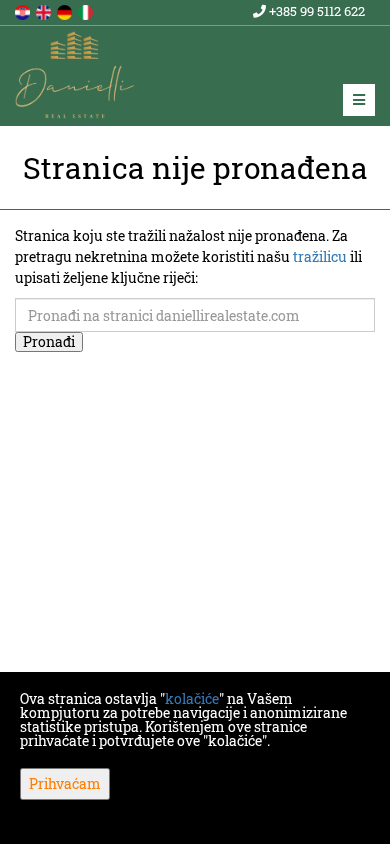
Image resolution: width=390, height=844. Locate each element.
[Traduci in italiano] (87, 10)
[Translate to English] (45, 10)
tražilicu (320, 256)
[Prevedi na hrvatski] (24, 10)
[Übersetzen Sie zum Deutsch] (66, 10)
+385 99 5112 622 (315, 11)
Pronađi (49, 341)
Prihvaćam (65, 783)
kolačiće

◆ ◆ ◆ ◆ ◆ ◆ ◆

TASK BRIEF
Only the lines from the one containing "[Prevedi na hrvatski] (24, 10)" through the end of the entries above belong in the answer; repeat them exactly.

RESPONSE BOX
[Prevedi na hrvatski] (24, 10)
[Übersetzen Sie zum Deutsch] (66, 10)
+385 99 5112 622 (315, 11)
Pronađi (49, 341)
Prihvaćam (65, 783)
kolačiće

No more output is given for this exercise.